_WORK REQUIRED_:
Each entry below is to be given again word for word, with no pictures.

_SUPPLIED ENTRIES_:
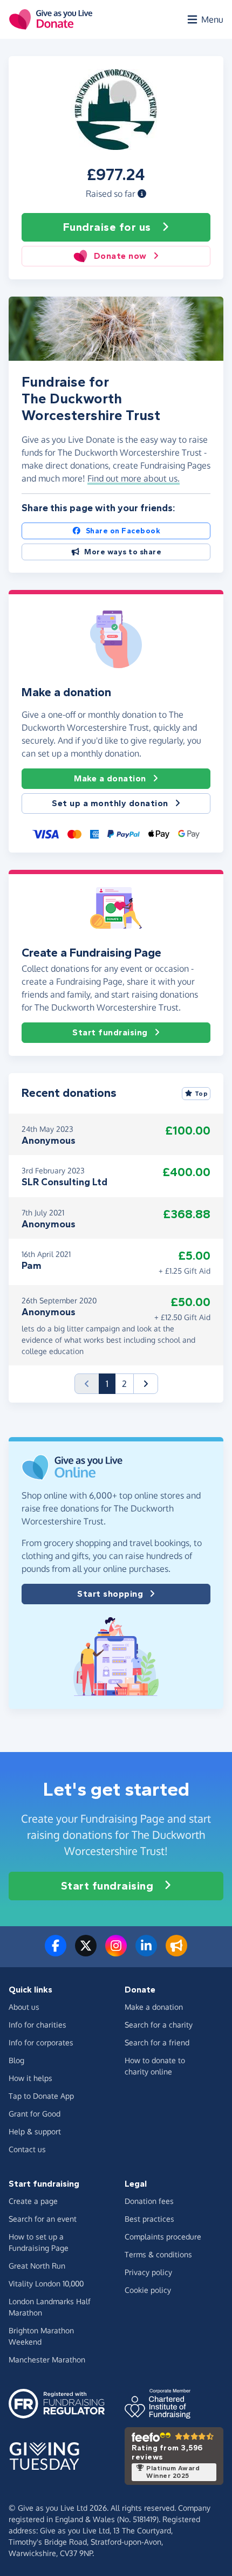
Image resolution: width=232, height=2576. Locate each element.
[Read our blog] (176, 1952)
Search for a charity (159, 2024)
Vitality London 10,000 (46, 2283)
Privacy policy (148, 2272)
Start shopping (110, 1594)
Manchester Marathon (47, 2359)
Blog (16, 2060)
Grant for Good (34, 2113)
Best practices (149, 2218)
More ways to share (122, 552)
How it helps (30, 2078)
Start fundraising (110, 1032)
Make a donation (110, 778)
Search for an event (43, 2218)
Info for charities (37, 2024)
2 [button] (124, 1383)
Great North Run (37, 2265)
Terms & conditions (158, 2254)
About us (24, 2006)
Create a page (33, 2201)
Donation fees (149, 2201)
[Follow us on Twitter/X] (86, 1952)
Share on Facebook (123, 530)
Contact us (27, 2149)
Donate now (120, 256)
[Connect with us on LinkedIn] (146, 1952)
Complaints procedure (163, 2236)
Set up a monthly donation (110, 803)
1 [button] (110, 1383)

_YOUR RESPONSE_:
Image resolution: width=232, height=2576. Locate each element.
[Read our blog] (176, 1952)
Search for a charity (159, 2024)
Vitality London 10,000 (46, 2283)
Privacy policy (148, 2272)
Start shopping (110, 1594)
Manchester Marathon (47, 2359)
Blog (16, 2060)
Grant for Good (34, 2113)
Best practices (149, 2218)
More ways to share (122, 552)
How it helps (30, 2078)
Start fundraising (110, 1032)
Make a donation (110, 778)
Search for an event (43, 2218)
Info for charities (37, 2024)
2 [button] (124, 1383)
Great North Run (37, 2265)
Terms & conditions (158, 2254)
About us (24, 2006)
Create a page (33, 2201)
Donation fees (149, 2201)
[Follow us on Twitter/X] (86, 1952)
Share on Facebook (123, 530)
Contact us (27, 2149)
Donate now (120, 256)
[Connect with us on LinkedIn] (146, 1952)
Complaints procedure (163, 2236)
Set up a monthly donation (110, 803)
1 [button] (110, 1383)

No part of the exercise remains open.